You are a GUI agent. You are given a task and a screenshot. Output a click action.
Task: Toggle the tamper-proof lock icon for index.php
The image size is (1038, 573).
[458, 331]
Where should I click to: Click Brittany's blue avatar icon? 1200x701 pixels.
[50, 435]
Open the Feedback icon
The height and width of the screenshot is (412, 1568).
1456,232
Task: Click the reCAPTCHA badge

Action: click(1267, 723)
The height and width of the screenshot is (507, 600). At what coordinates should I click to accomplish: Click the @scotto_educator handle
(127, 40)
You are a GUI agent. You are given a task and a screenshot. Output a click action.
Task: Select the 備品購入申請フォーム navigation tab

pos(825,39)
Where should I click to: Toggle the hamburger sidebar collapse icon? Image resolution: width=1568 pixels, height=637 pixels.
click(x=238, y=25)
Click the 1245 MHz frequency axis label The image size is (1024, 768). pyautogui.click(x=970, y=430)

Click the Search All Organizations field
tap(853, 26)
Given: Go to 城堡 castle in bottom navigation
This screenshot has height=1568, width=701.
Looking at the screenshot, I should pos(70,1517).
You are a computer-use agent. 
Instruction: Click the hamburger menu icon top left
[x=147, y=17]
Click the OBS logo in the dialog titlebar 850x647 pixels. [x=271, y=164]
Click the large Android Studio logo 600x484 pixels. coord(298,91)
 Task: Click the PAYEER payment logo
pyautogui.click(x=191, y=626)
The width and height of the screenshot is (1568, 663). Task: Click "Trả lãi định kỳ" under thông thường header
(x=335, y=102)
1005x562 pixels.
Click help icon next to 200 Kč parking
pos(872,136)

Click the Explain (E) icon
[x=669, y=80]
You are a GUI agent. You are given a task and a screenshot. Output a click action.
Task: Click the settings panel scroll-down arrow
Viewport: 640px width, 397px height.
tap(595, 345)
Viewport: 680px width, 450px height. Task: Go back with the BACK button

- - - - -

Render the lines above as a Markdown table with the columns Row and Line, numbering each row and leaving out blank lines.

| Row | Line |
|---|---|
| 1 | You are a GUI agent. You are given a task and a screenshot. Output a click action. |
| 2 | Task: Toggle the tamper-proof lock icon for index.php |
| 3 | The image size is (1038, 573). |
| 4 | [458, 331] |
| 5 | Where should I click to: Click Brittany's blue avatar icon? 1200x701 pixels. |
| 6 | [50, 435] |
| 7 | Open the Feedback icon |
| 8 | The height and width of the screenshot is (412, 1568). |
| 9 | 1456,232 |
| 10 | Task: Click the reCAPTCHA badge |
| 11 | Action: click(1267, 723) |
| 12 | The height and width of the screenshot is (507, 600). At what coordinates should I click to accomplish: Click the @scotto_educator handle |
| 13 | (127, 40) |
| 14 | You are a GUI agent. You are given a task and a screenshot. Output a click action. |
| 15 | Task: Select the 備品購入申請フォーム navigation tab |
| 16 | pos(825,39) |
| 17 | Where should I click to: Toggle the hamburger sidebar collapse icon? Image resolution: width=1568 pixels, height=637 pixels. |
| 18 | click(x=238, y=25) |
| 19 | Click the 1245 MHz frequency axis label The image size is (1024, 768). pyautogui.click(x=970, y=430) |
| 20 | Click the Search All Organizations field |
| 21 | tap(853, 26) |
| 22 | Given: Go to 城堡 castle in bottom navigation |
| 23 | This screenshot has height=1568, width=701. |
| 24 | Looking at the screenshot, I should pos(70,1517). |
| 25 | You are a computer-use agent.  |
| 26 | Instruction: Click the hamburger menu icon top left |
| 27 | [x=147, y=17] |
| 28 | Click the OBS logo in the dialog titlebar 850x647 pixels. [x=271, y=164] |
| 29 | Click the large Android Studio logo 600x484 pixels. coord(298,91) |
| 30 |  Task: Click the PAYEER payment logo |
| 31 | pyautogui.click(x=191, y=626) |
| 32 | The width and height of the screenshot is (1568, 663). Task: Click "Trả lãi định kỳ" under thông thường header |
| 33 | (x=335, y=102) |
| 34 | 1005x562 pixels. |
| 35 | Click help icon next to 200 Kč parking |
| 36 | pos(872,136) |
| 37 | Click the Explain (E) icon |
| 38 | [x=669, y=80] |
| 39 | You are a GUI agent. You are given a task and a screenshot. Output a click action. |
| 40 | Task: Click the settings panel scroll-down arrow |
| 41 | Viewport: 640px width, 397px height. |
| 42 | tap(595, 345) |
| 43 | Viewport: 680px width, 450px height. Task: Go back with the BACK button |